C'est l'un des petits nouveaux du 18 mai: BUB, pour «Belgische Unie - Union belge». Qui veut se lancer où il peut, en dépit de toutes les difficultés technico-médiatico-politiques qu'éprouvent à percer les formations en devenir. Le président de celle-ci, un jeune avocat bruxellois néerlandophone, Hans Van De Cauter, les découvre au fur et à mesure: les collectes et légalisations de signatures, le seuil électoral, les disparités de financement, l'accès aux antennes (il planche sur un recours au Conseil d'Etat contre la RTBF)... Mais soit, lui et sa centaine de militants ont la foi. Unitariste. «Nous pouvons représenter une grande partie de la population belge, qui ne demande qu'à vivre en paix, assure Van De Cauter, tête de liste à Bruxelles.
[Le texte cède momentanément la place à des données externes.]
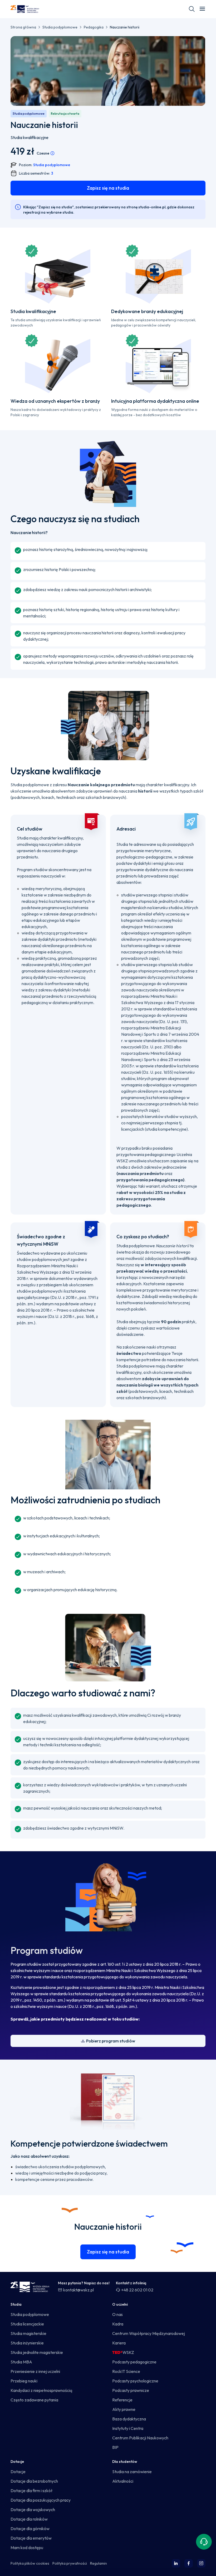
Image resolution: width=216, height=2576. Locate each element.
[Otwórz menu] (202, 9)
Nous sommes des adversaires féroces du séparatisme et au niveau national, nous sommes les seuls à le dire. Les partis francophones le disent aussi, mais seulement aux francophones. Je m'étonne de leur confiance: la bipolarité mènera toujours aux problèmes communautaires». Voilà pourquoi la BUB, reprenant sous son aile un reliquat (en Flandre orientale) de l'avatar unitariste précédent, le BEB, prône notamment la suppression des régions au profit des provinces, en simple décentralisation. Et si elle est partie de Flandre, c'est bien là que «l'urgence s'impose».

Rappelons (LLB du 11/3) que la BUB doit se présenter pour la Chambre dans les cinq provinces flamandes, à Bruxelles-Hal-Vilvorde, Nivelles et Namur.